TASK TO COMPLETE> Below are records; extract exactly the lines from the one with "Screen dimensions: 1519x784" through the final line, including both, but drop the pictures.

INPUT MATERIAL section start

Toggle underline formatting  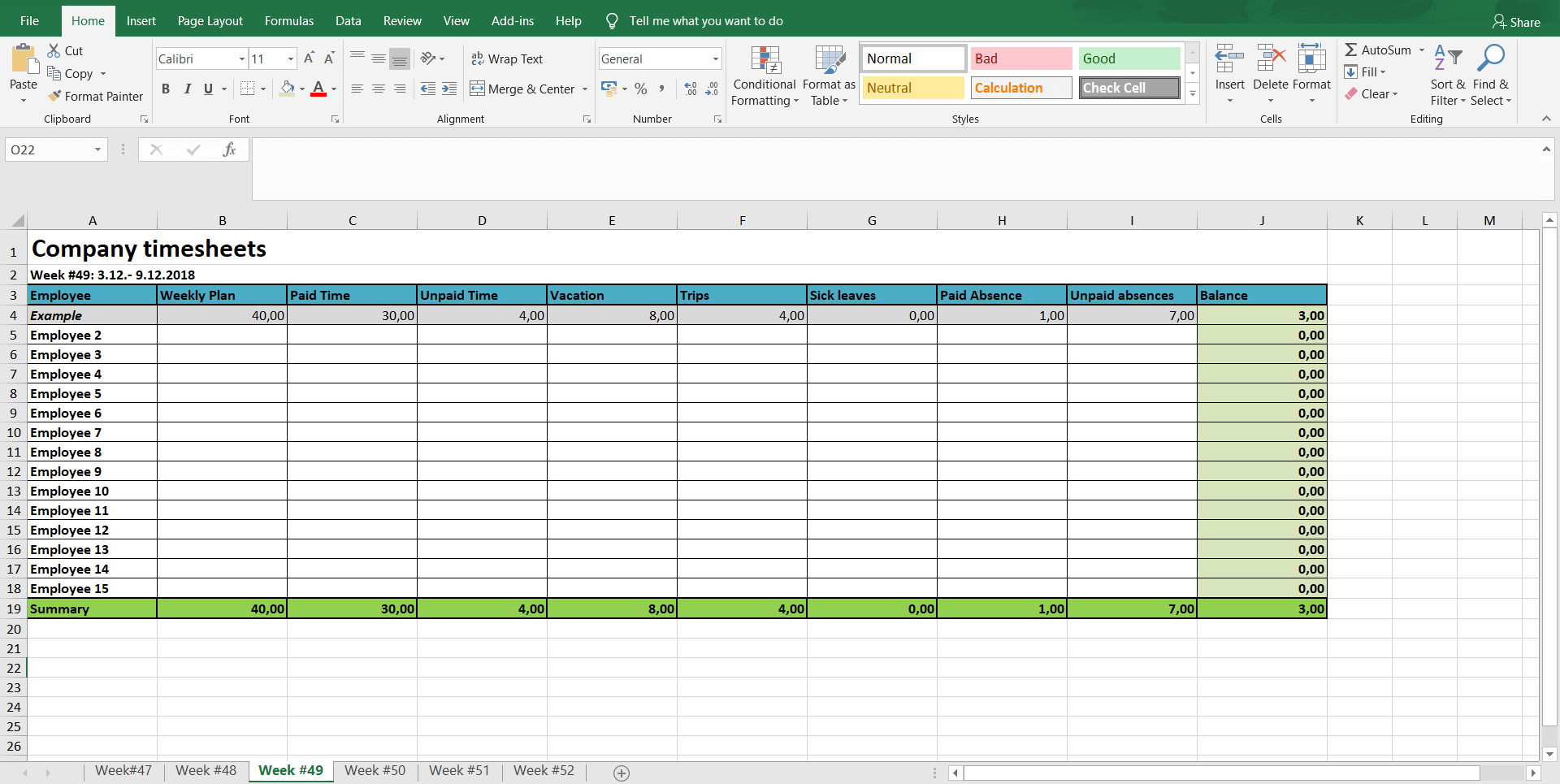tap(209, 89)
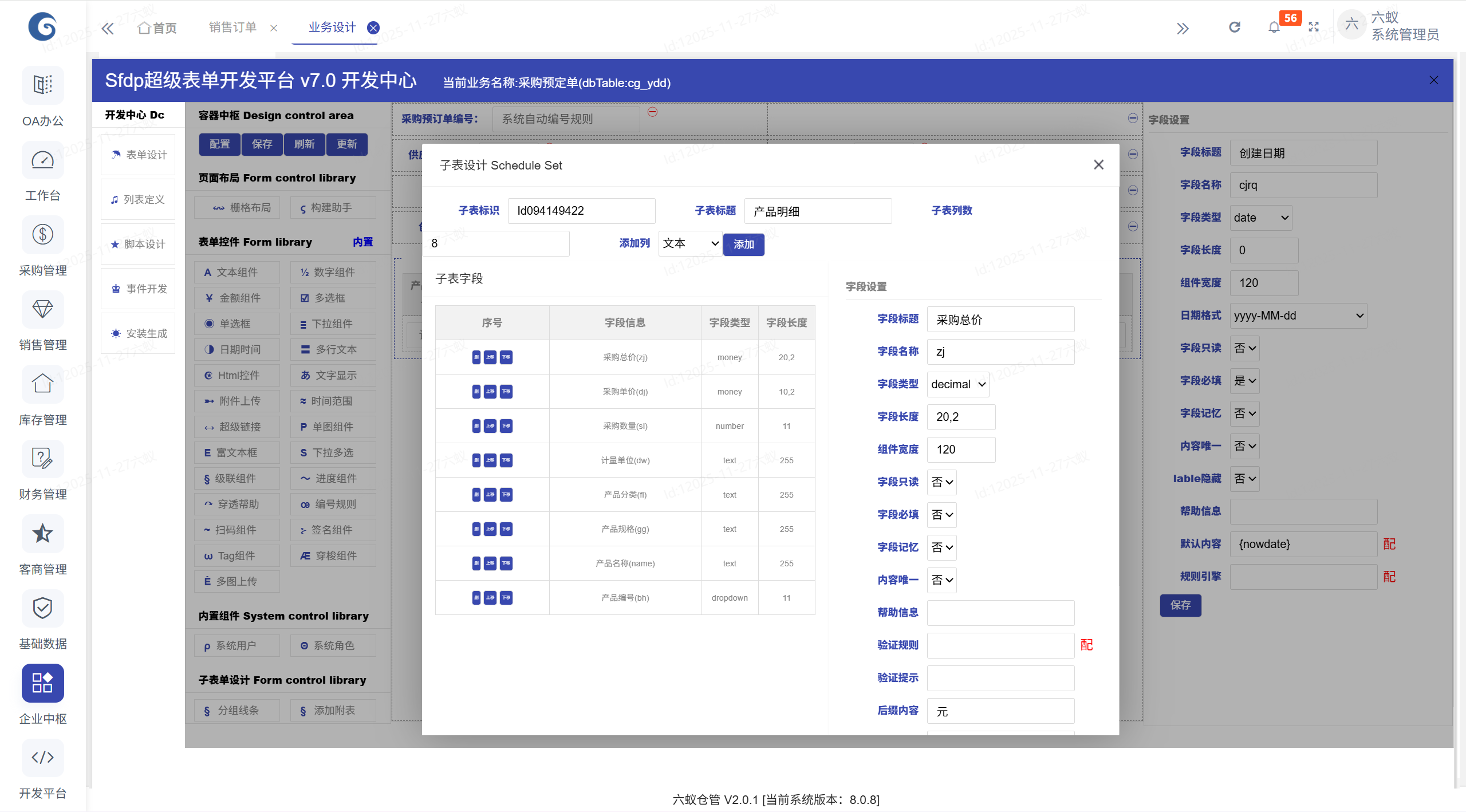Toggle fullscreen with the expand icon
The image size is (1466, 812).
[1314, 27]
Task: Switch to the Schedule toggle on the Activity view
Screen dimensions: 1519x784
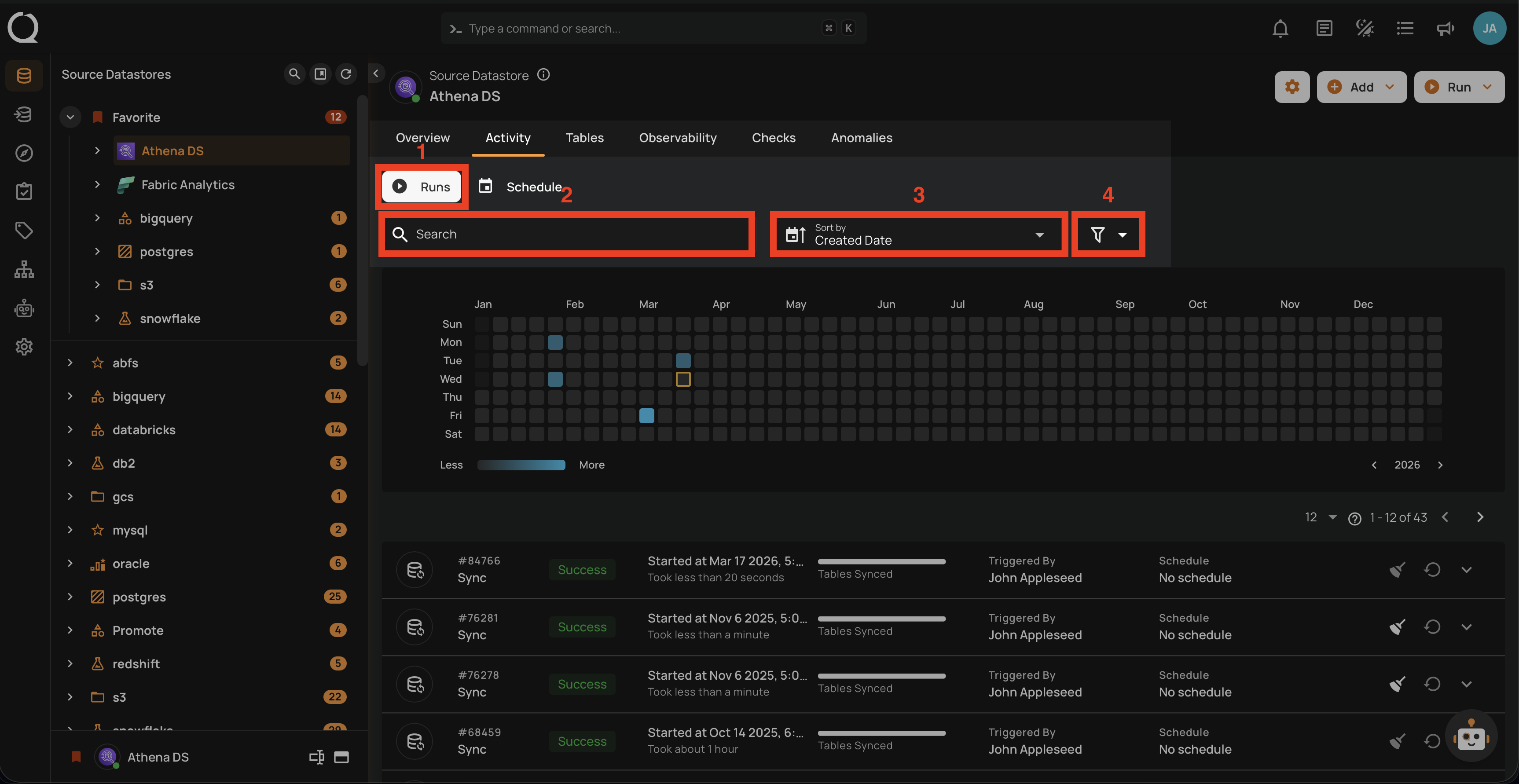Action: click(522, 187)

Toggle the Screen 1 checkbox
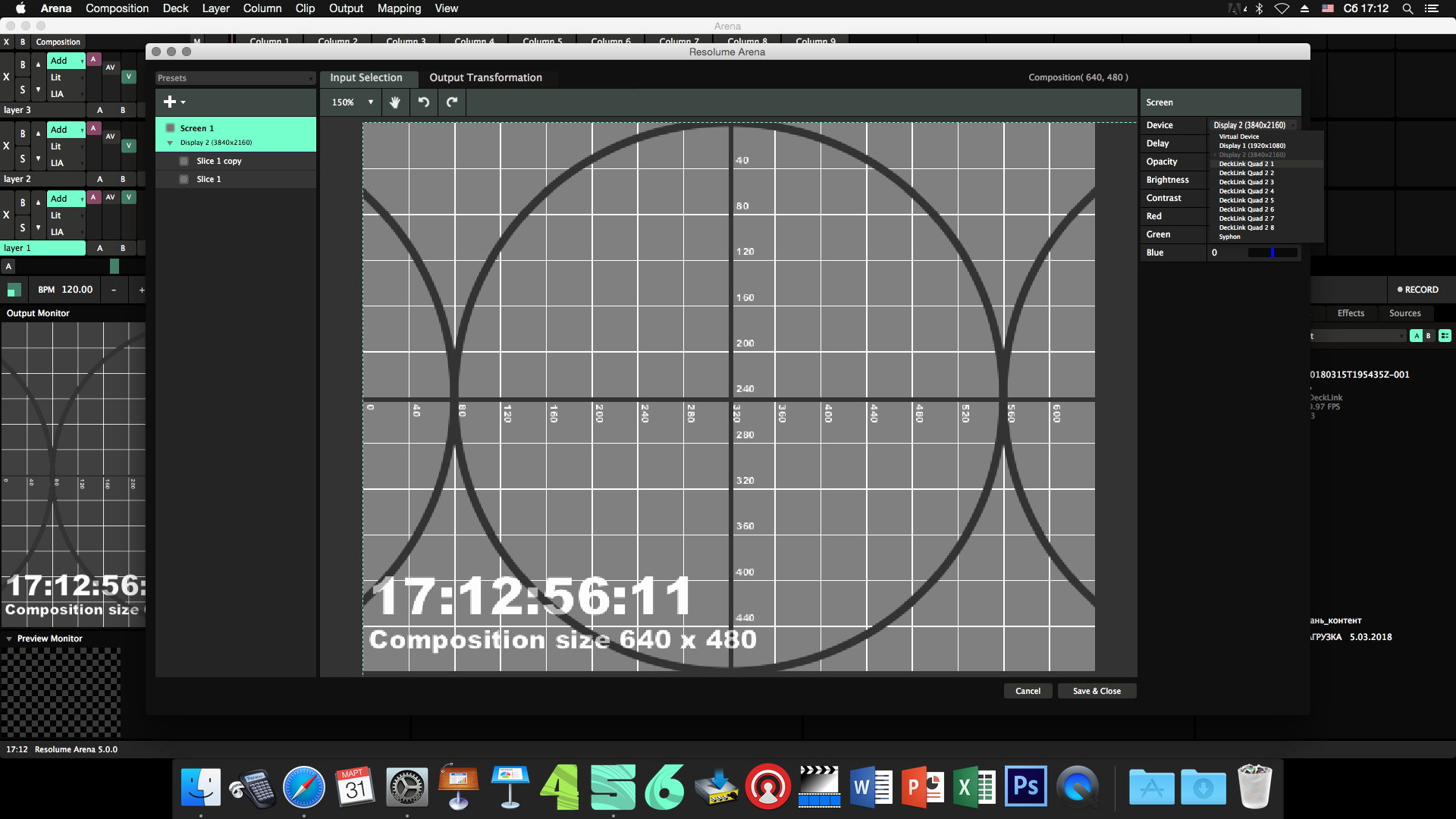(x=171, y=128)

INPUT MATERIAL section end

ANSWER TO THIS PROBLEM>
Screen dimensions: 1519x784
Action: click(522, 187)

Toggle the Screen 1 checkbox
(x=171, y=128)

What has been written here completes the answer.